- **WORK INSTRUCTION**
Look below for the line containing "Viewport: 515px width, 264px". Write out that line and the rest through the last one, exactly as they appear, but without pictures.

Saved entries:
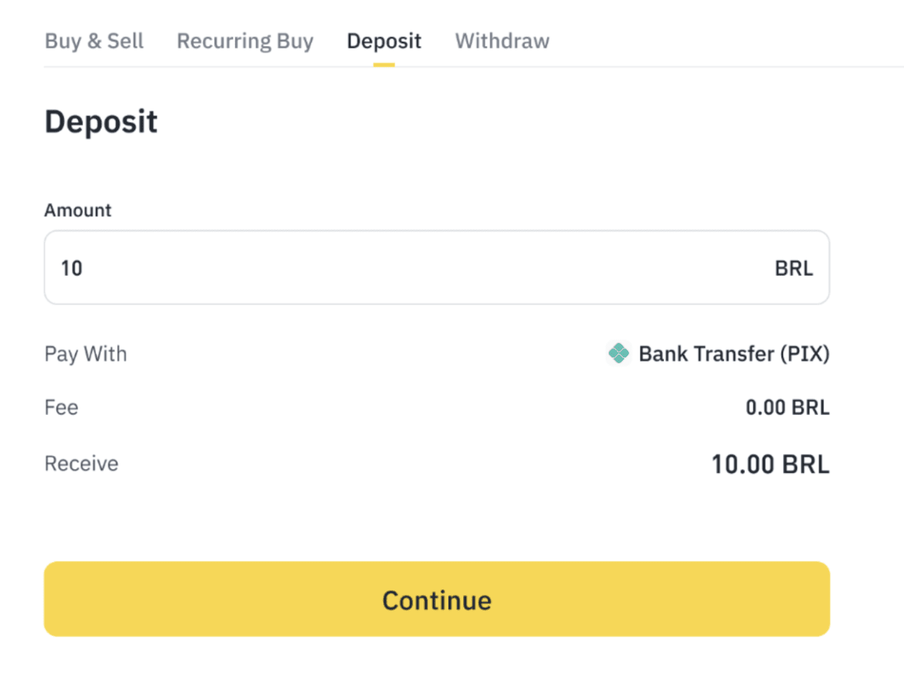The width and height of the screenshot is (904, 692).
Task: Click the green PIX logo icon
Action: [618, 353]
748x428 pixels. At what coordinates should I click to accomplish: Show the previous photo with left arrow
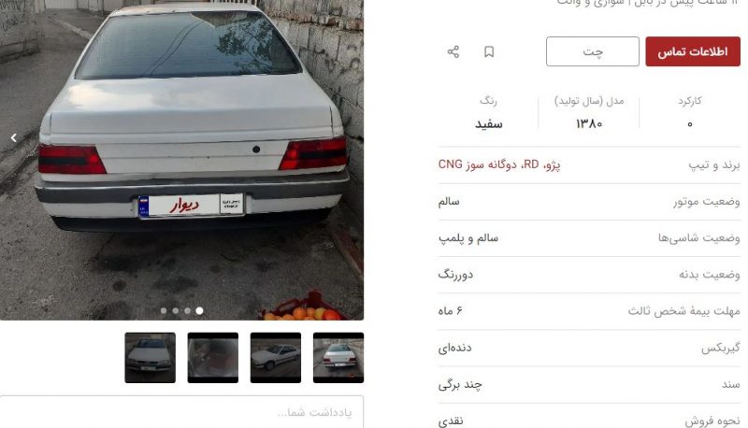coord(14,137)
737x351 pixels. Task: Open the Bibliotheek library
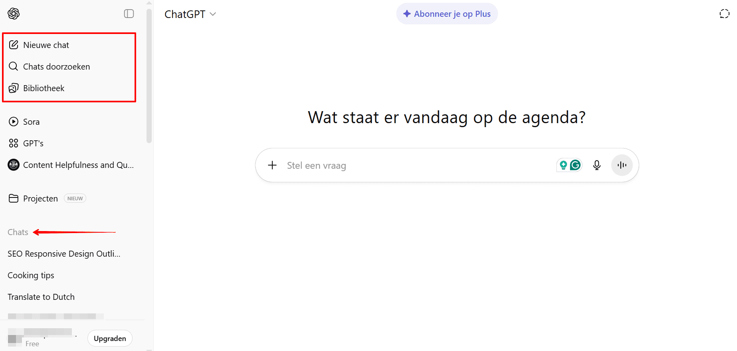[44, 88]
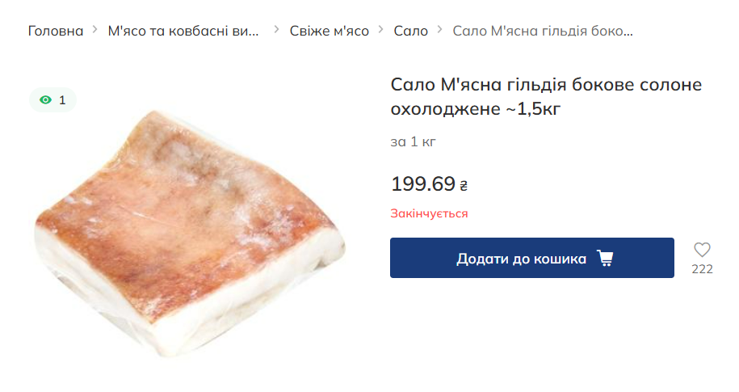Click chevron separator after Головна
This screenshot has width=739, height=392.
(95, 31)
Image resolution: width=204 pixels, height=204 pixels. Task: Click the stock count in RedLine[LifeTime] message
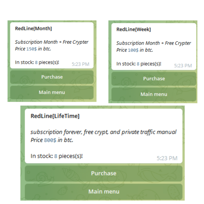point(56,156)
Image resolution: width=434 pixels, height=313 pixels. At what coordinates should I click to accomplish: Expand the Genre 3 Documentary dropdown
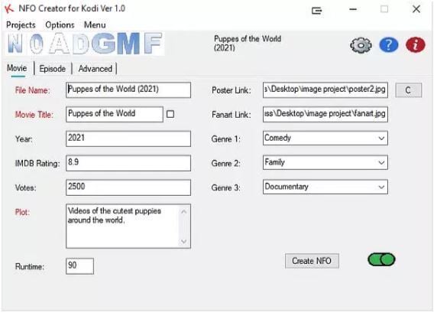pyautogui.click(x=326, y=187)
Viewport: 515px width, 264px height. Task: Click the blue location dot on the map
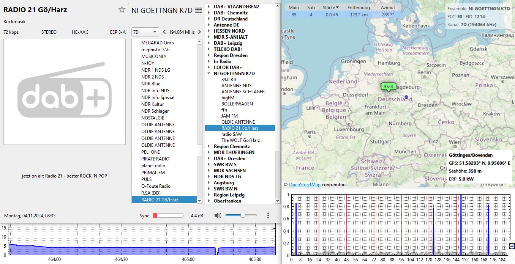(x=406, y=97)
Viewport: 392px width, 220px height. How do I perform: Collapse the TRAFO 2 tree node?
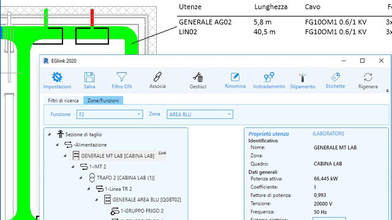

- **RESULT**
Viewport: 515px width, 264px height. Task: Click the blue location dot on the map
(x=406, y=97)
Viewport: 392px width, 220px height. How do I perform: Collapse the TRAFO 2 tree node?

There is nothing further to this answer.